Nella lista di certo non sfigura Michael Dell, fondatore e proprietario di Dell.inc secondo produttore al mondo di personal computer, vive in una casa dal nome già emblematico: Il Castello. Pare sia la proprietà più costosa mai esistita nel Texas. Oltre 3000 mq su un terreno di 8 ettari che comprende 8 camere da letto, 8 bagni completi e 13 di servizio, un cucina da ristorante di qualità, sala conferenze coperta e piscine coperte e scoperte. Tutto da dividere tra lui, la moglie Susan e 4 i figli. C’è da scommetterci che non dovranno litigare per il bagno la mattina.

Poi troviamo la casa di Mark Cuban,  che dopo aver venduto la sua web-company Broadcast.com a Yahoo e incassato 5,9 miliardi di dollari nel 1999 è diventato proprietario dei Dallas Mavericks franchigia NBA. Ha così preso residenza a Dallas in Texas in una proprietà di oltre 2200 mq con 10 camere da letto e 13 bagni per lui, la moglie Tiffany, e i loro 3 figli.

Altro enfant-prodige dell’era di internet è Evan Williams, già dietro molti prodotti del web è di certo ben noto quale co-fondatore ed ex amministratore di Twitter, che si è trasferito dal suo attico a SoMa, in una proprietà a Noe Valley sempre nell’area di San Francisco. Acquistata per 2,4milioni di dollari ha una superficie di 280 mq dispone di 5 camere da letto, 5 bagni e una affascinante guest-house.

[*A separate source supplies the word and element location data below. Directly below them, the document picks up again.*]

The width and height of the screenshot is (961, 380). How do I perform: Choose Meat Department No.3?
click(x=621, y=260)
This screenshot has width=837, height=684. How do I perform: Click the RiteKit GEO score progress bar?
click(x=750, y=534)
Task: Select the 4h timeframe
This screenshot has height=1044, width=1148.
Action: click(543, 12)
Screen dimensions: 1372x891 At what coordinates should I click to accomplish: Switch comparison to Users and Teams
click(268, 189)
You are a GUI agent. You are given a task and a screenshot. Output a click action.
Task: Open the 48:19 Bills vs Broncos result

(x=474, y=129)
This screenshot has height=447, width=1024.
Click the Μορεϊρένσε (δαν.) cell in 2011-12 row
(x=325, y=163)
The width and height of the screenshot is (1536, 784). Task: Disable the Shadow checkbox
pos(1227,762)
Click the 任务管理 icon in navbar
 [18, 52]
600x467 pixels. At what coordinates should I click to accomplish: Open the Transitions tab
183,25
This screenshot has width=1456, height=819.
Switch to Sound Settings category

Il fondatore di Oracle, Lawrence “Larry” Allison, parte da lontano. Dal 1977 anno della sua entrata nel mercato dell’informatica. Oggi è l’amministratore più pagato d’America: 1,87 miliardi di dollari di stipendio annui. Oltre a fare molta beneficenza, non si vergogna di spendere per se i propri denari: yacht, jet privati e auto staniere si aggiungono alle sue proprietà immobiliari. Spicca la sua proprietà di Woodside, in California, ispirata all’architettura giapponese antica: oltre 9 ettari di estensione, su cui sorge la costruzione principale che misura oltre 700 mq, più altri 9 fabbricati e un lago artificiale grande 1000 mq. Non soddisfatto, Allison è anche proprietario di un attico a Manhattan di oltre 450 mq, una villa ad Atherton di quasi 750 mq e, e di un patrimonio di 12 proprietà immobiliari a Malibù che sommano solo queste 180milioni di dollari un valore complessivo. Inoltre a gennaio 2010 ha acquistato a Rhode Island la storica Astor’s Beechwood di Newport: costo dell’operazione 10,5milioni di dollari!